Ms Rugg will have to wait until next week to find out if she will retain her job, after she sought an urgent injunction to save it while she pursues legal action against the teal MP.

Her lawyer on Friday claimed she was pushed or jostled into resigning from Dr Ryan’s office in January, after she refused to work unreasonable hours, which is heavily disputed by Dr Ryan.

Ms Rugg outlined a number of claims against Dr Ryan in affidavits.

Ms Rugg has alleged Dr Ryan gave her a formal warning after she took a commercial flight home after testing positive to COVID-19 in November, which was not illegal at the time.

Dr Ryan, a medical practitioner, allegedly told Ms Rugg that flying while infected with the virus was a “media or brand risk” to her.

She then told Ms Rugg “I don’t think your employment is working out”, court documents claim.

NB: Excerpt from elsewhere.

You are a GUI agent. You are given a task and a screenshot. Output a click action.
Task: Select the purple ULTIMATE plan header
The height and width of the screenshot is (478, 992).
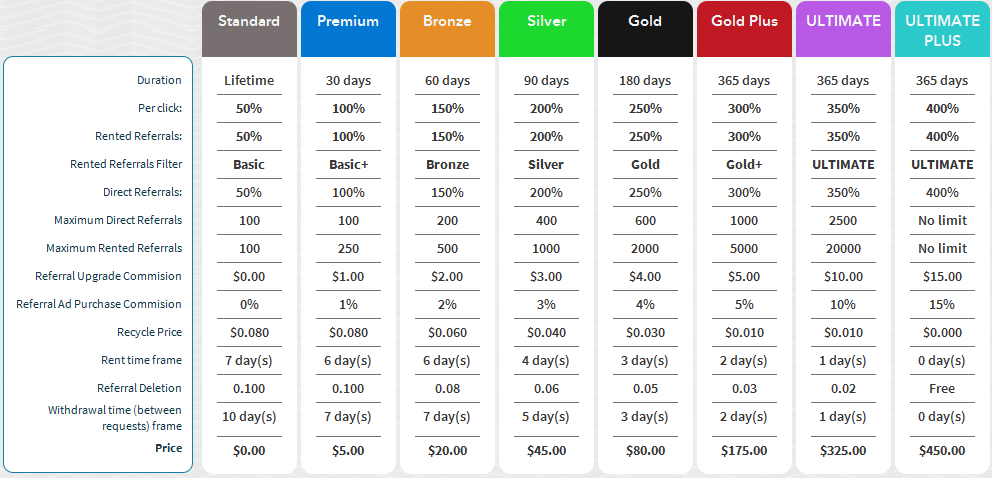[843, 29]
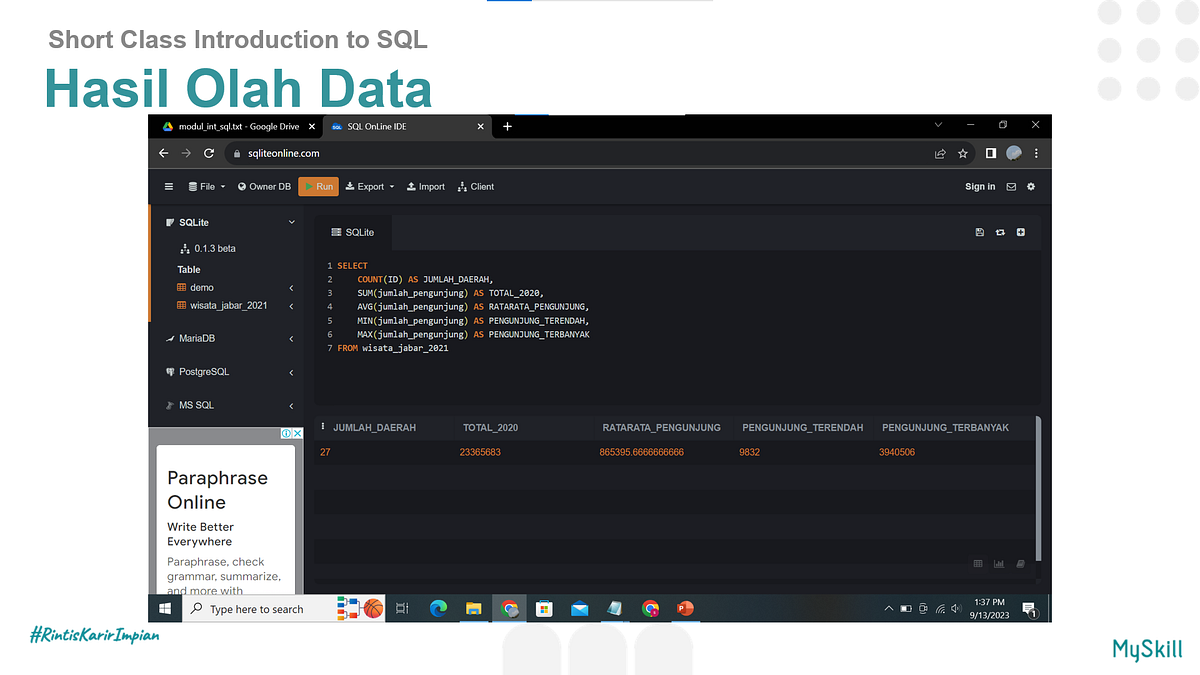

Ms Rugg claims she had to work more than 70 hours per week and then perform additional community engagement work in the Kooyong electorate, which she said was not part of her role.

Her barrister Angel Aleksov said Ms Rugg’s salary of $136,000 plus a parliamentary allowance of $30,000 did “not justify someone working 70-plus hours a week, week in, week out”.

The staffer alleged Dr Ryan told her she would terminate her job after becoming frustrated with Ms Rugg’s performance, the COVID-19 incident and after the chief of staff took stress leave.

Dr Ryan’s barrister Matthew Minucci said she denied all claims brought against her, including hostile workplace allegations.

He pointed to an Instagram post by Ms Rugg, where she said she had “left her job”, as evidence she was not pushed to resign.

Mr Aleksov said Ms Rugg wanted to return to work as an advisor, undertaking policy and media work, while her lawsuit continues.

But Mr Minucci said Dr Ryan does not want to work with Ms Rugg again.

‘Trench warfare’

Commonwealth barrister Nick Harrington asked for Ms Rugg’s attempts to keep her job to be rejected as the affidavits showed “trench warfare has broken out”.

“It is a relationship that has withered on the vine,” he said.

Justice Debra Mortimer flagged Ms Rugg’s return to work may be unworkable, but said she would deliver her decision next Tuesday.

Dr Ryan issued a statement late on Friday saying politicians and their parliamentary staff were paid more than most Australians and “the public should expect that we work very hard and prioritise engaging with our constituents”.